Figure 4.

SARS-CoV-2 activates human ECs through p38 MAPK/NF-κB with and without ACE2

(A) Western blotting analysis at 72 h after viral exposure showing that p38 MAPK, NF-κB, and eNOS pathways were significantly elevated in both ACE2-deficient and -expressing hESC-ECs, respectively, compared with their respective mock infection controls; but the degrees of activation of p38 MAPK and NF-κB pathways were significantly attenuated by endothelial ACE2 expression. (B) p38 MAPK, (C) p-p38 MAPK at Thr180/Tyr182, (D) p-p38 MAPK/MAPK, (E) NF-κB, (F) p-NF-κB at Ser536, (G) p-NF-κB/NF-κB, (H) IL-1β, (I) eNOS, (J) p-eNOS at Ser632, and (K) p-eNOS/eNOS. Data are presented as mean ± SD, n = 6, the relative protein levels were compared with the mock infection controls (value = 1) of each time point, differences were determined by one-way ANOVA and Tukey’s HSD post hoc test, ^∗p < 0.05, ^∗∗p < 0.01, ^∗∗∗p < 0.001. (L and M) Monocyte adhesion assays showing increased numbers of adhered fluorescence-labeled THP-1 (red) to hESC-ECs at 72 h after inoculation compared with mock infection controls that were significantly reduced by CLI095 or dexamethasone. DAPI (blue) indicates cell nuclei. Scale bar, 200 μm.
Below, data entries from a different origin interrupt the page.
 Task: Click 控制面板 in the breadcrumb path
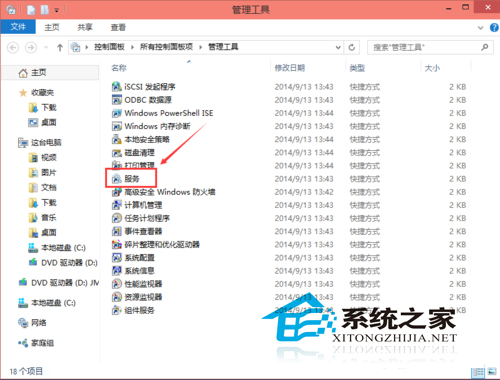coord(109,47)
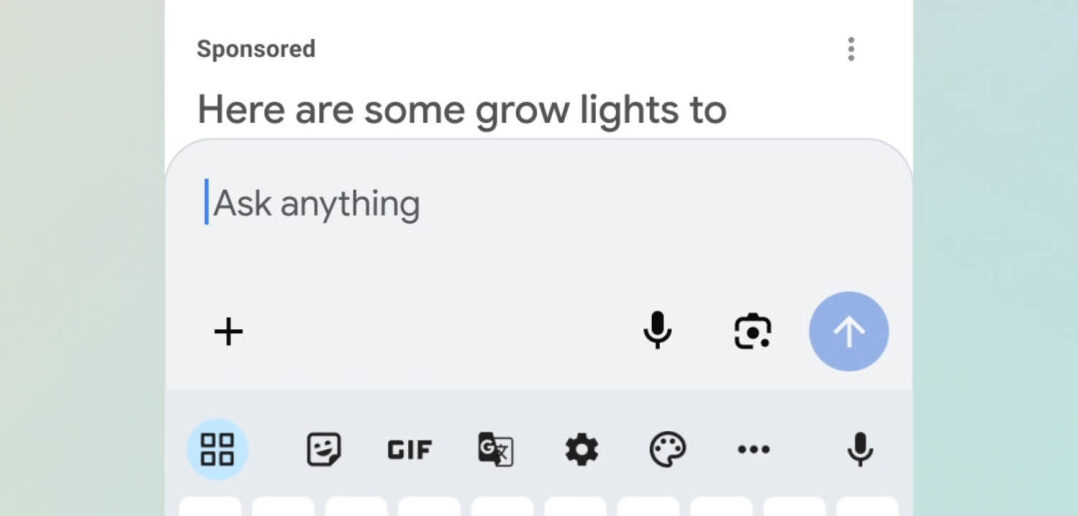
Task: Tap the "Here are some grow lights to" heading
Action: pyautogui.click(x=461, y=109)
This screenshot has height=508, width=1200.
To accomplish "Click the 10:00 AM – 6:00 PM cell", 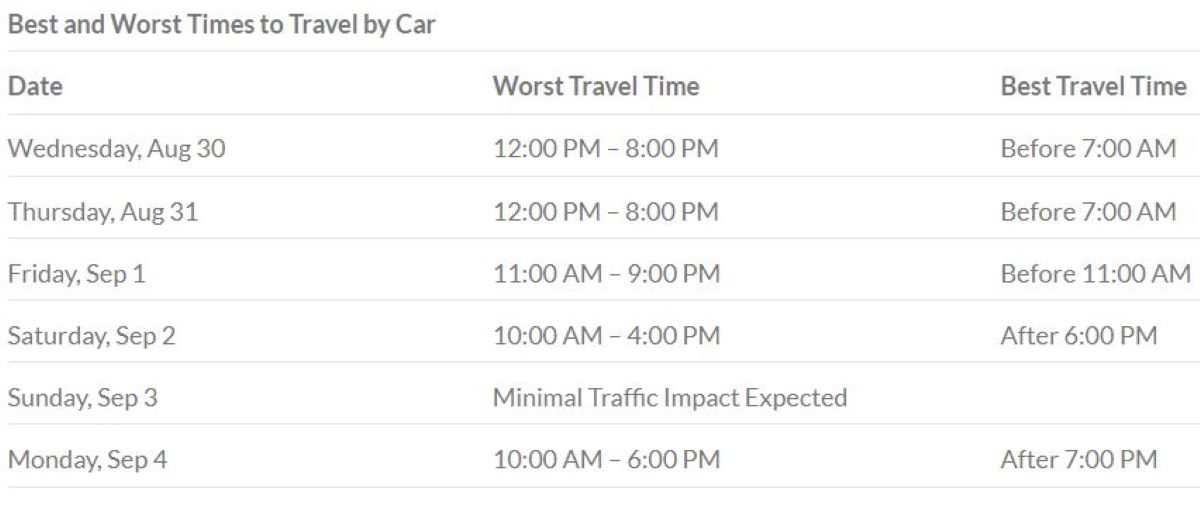I will tap(606, 460).
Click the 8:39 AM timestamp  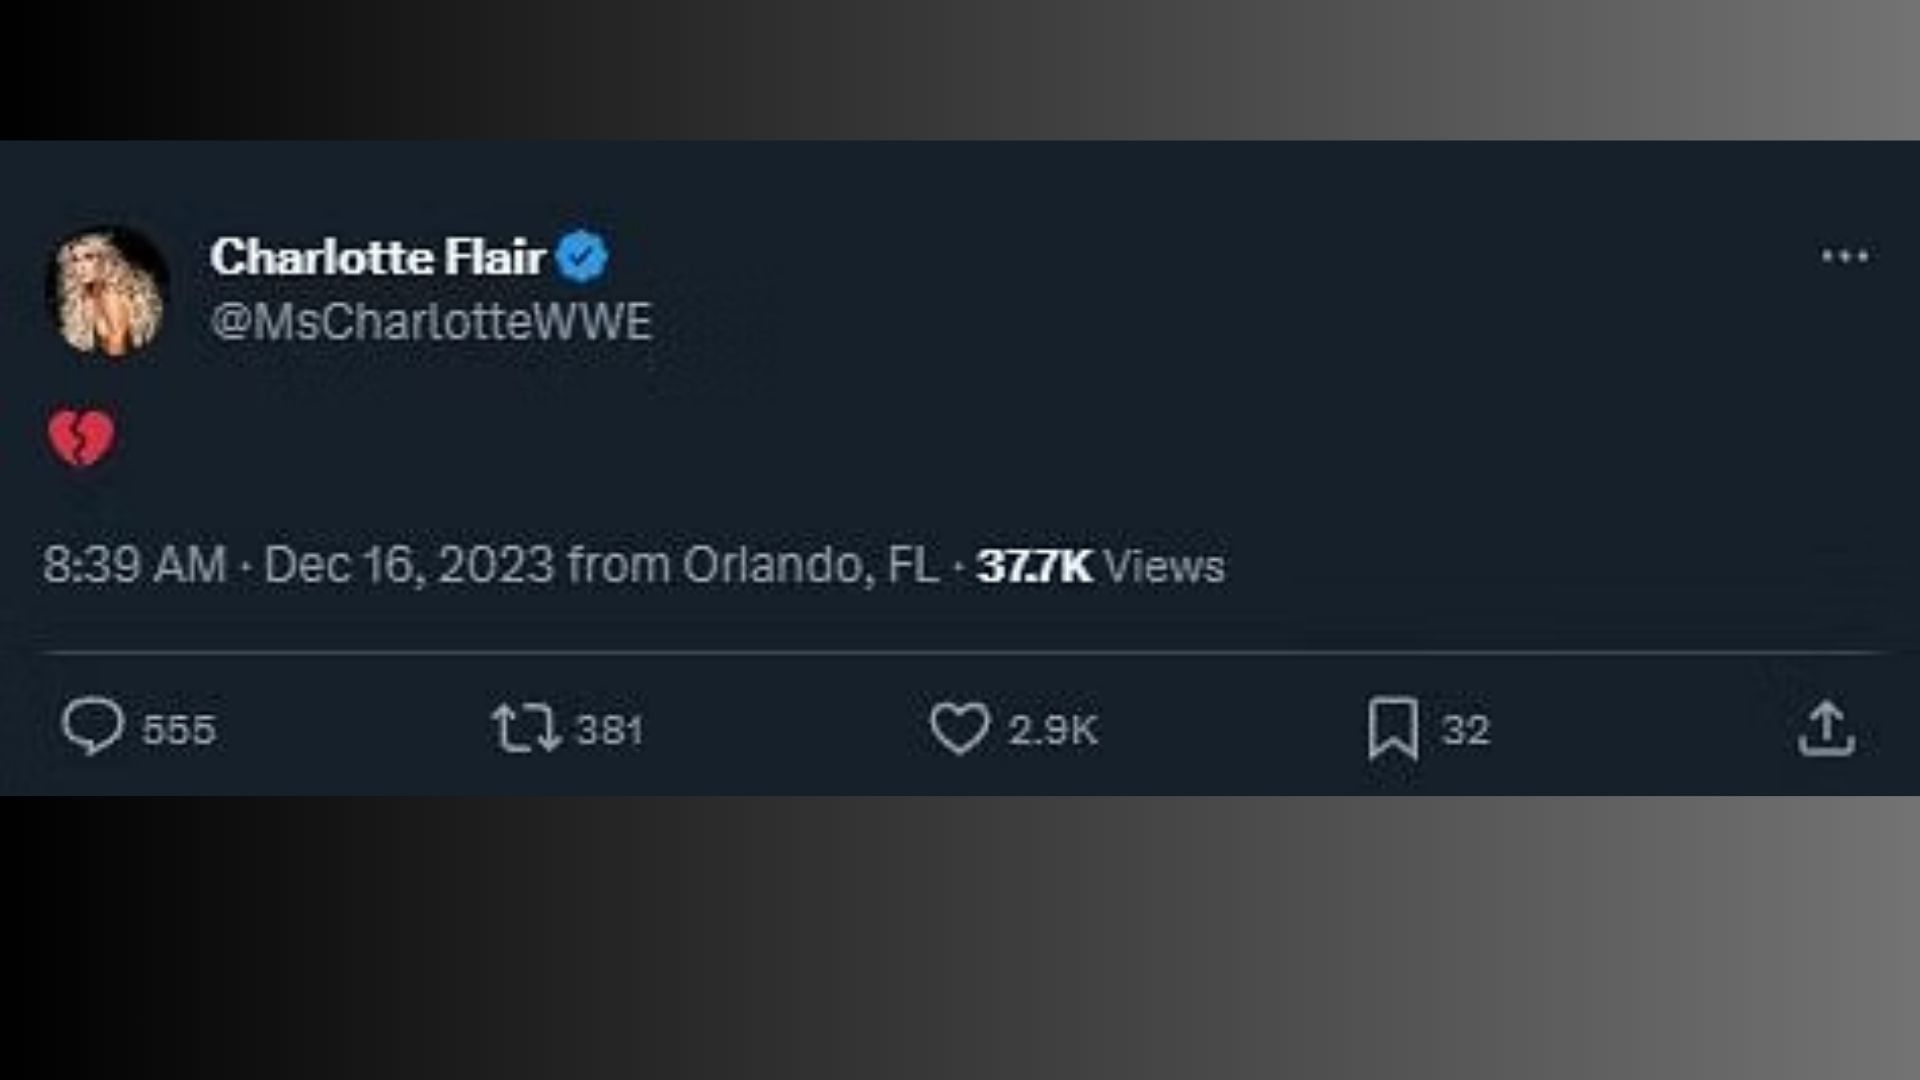point(134,565)
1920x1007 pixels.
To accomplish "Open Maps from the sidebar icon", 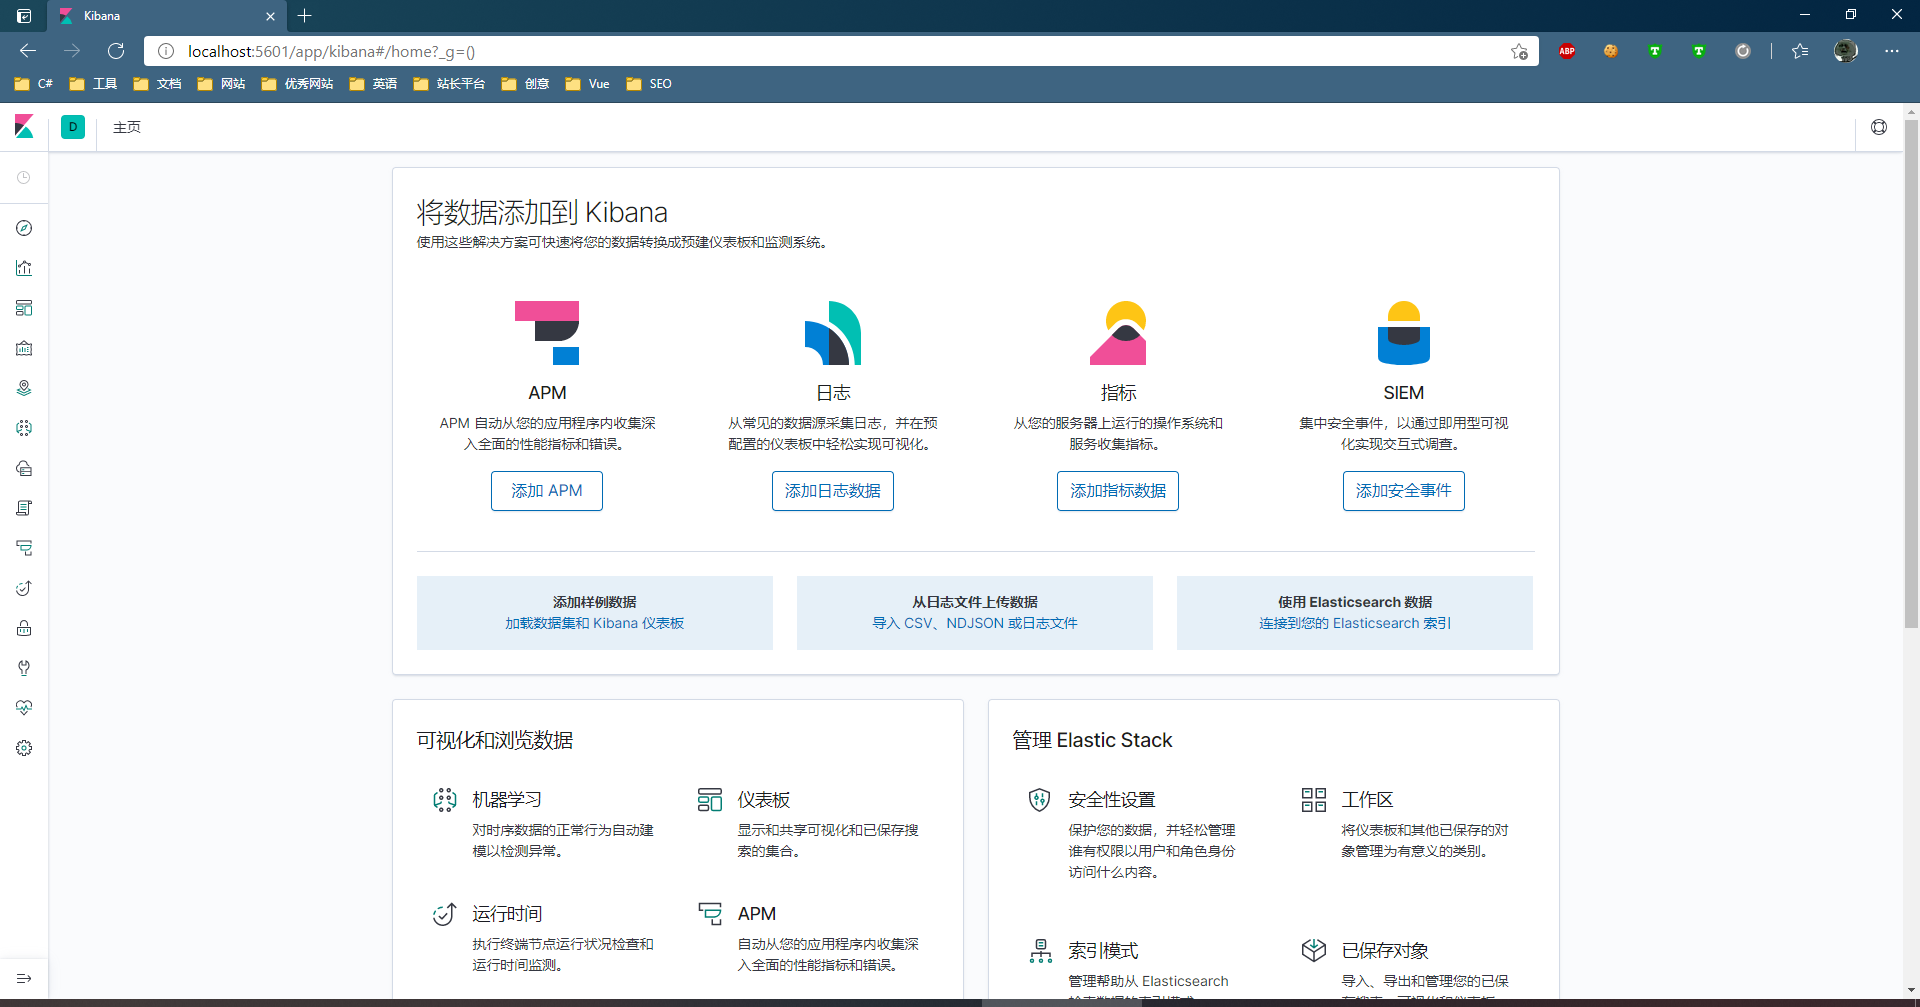I will click(x=24, y=388).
Data are presented as mean ± SD, n = 8, differences were determined by one-way ANOVA and Tukey’s HSD post hoc test, ^∗p < 0.05, ^∗∗p < 0.01. (N) NO production assays showing significantly reduced NO probes detected in hESC-ECs treated with virus and CLI095 compared with the virus alone group or mock infection control group. Data are presented as mean ± SD, n = 4, the relative probe intensities were compared with that of the mock infection controls (value = 1), differences were determined by one-way ANOVA and Tukey’s HSD post hoc test, ^∗p < 0.05.